• WORK REQUEST: Your task is to repeat the entries underneath exactly, minus the pictures.

• RECORDS FOR PROCESSING:
#####

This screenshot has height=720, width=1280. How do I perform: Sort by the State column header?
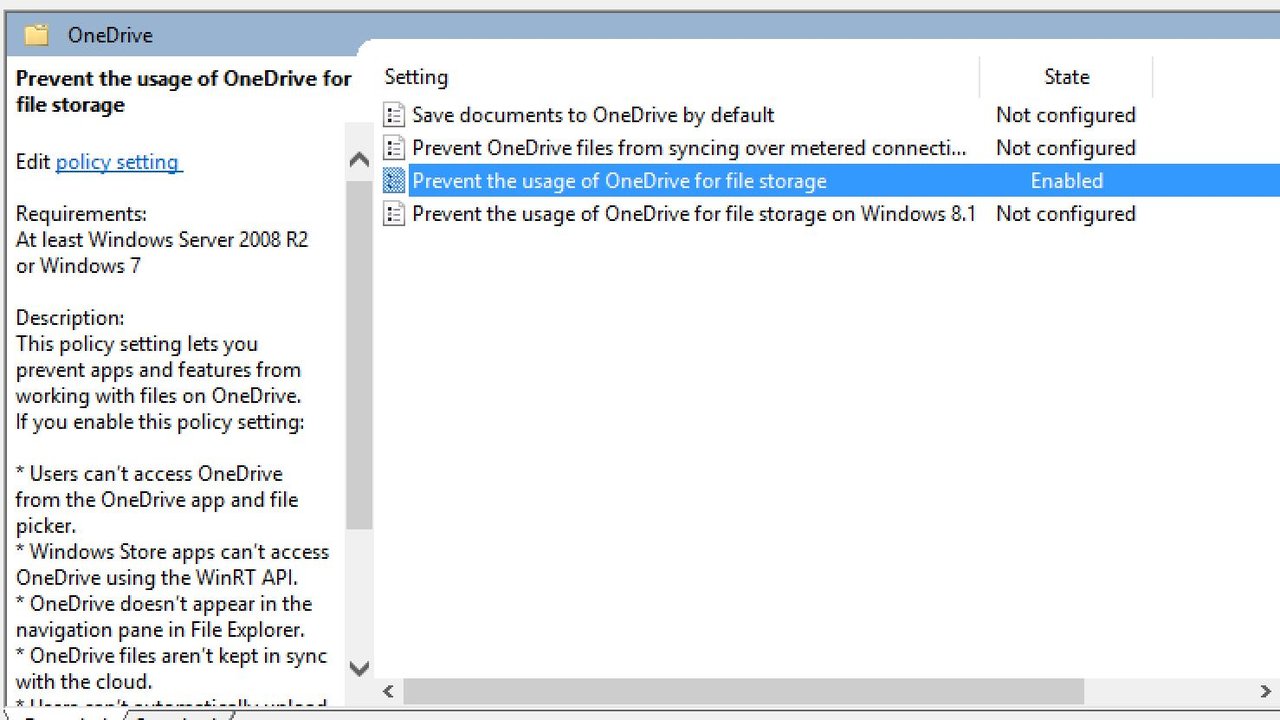point(1066,77)
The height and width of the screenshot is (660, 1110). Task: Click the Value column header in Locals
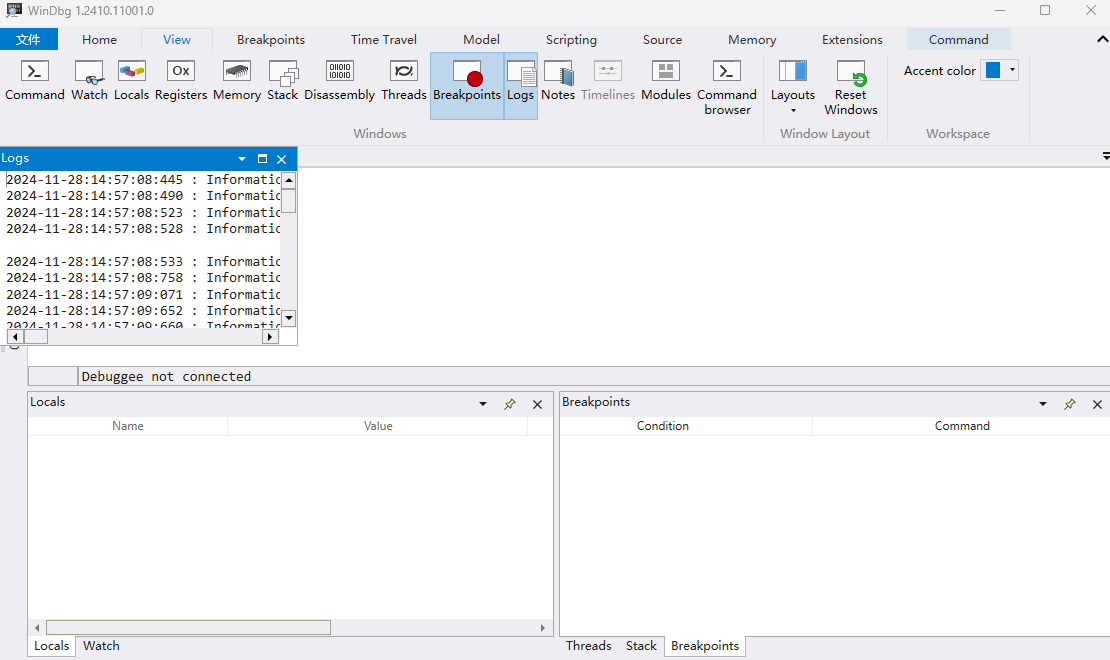click(x=378, y=426)
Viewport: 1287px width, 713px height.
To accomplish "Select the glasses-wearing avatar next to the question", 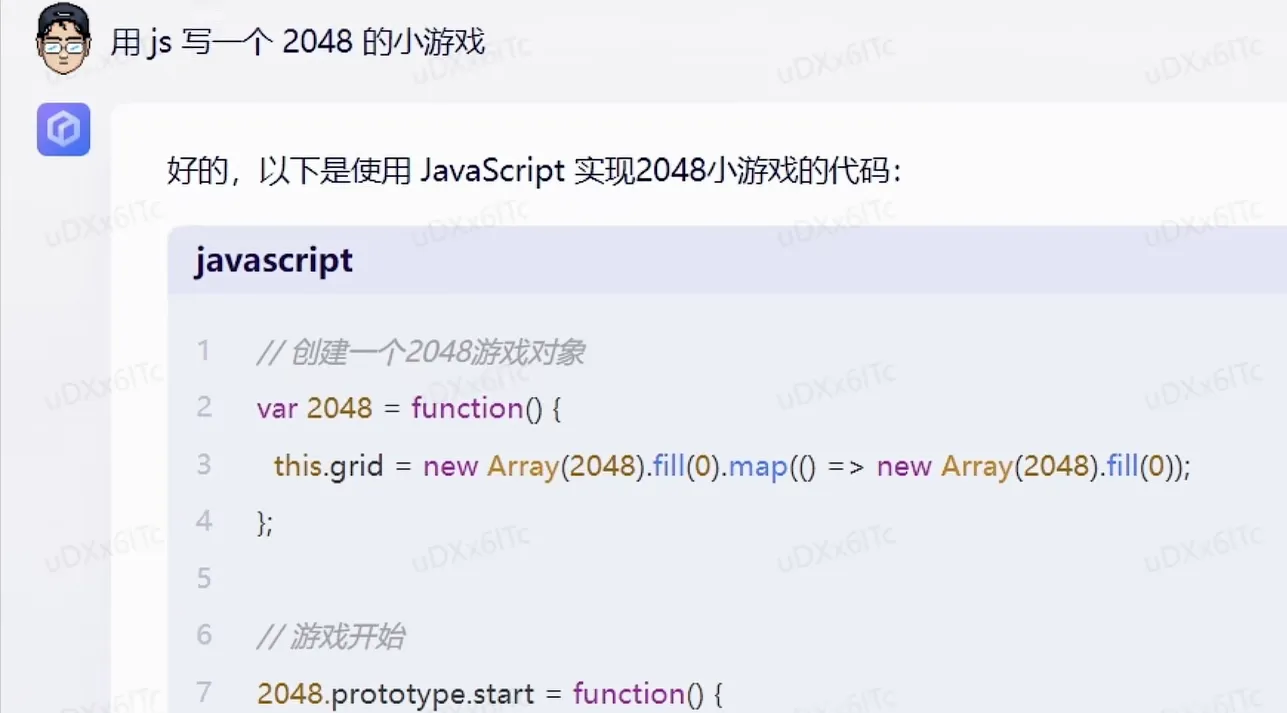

#####

• REPLY TO THE EXERCISE:
This screenshot has height=720, width=1280. How do I perform: Sort by the State column header?
point(1066,77)
The height and width of the screenshot is (660, 1110). Task: Click the Value column header in Locals
click(x=378, y=426)
Viewport: 1287px width, 713px height.
To accomplish "Select the glasses-wearing avatar next to the question", 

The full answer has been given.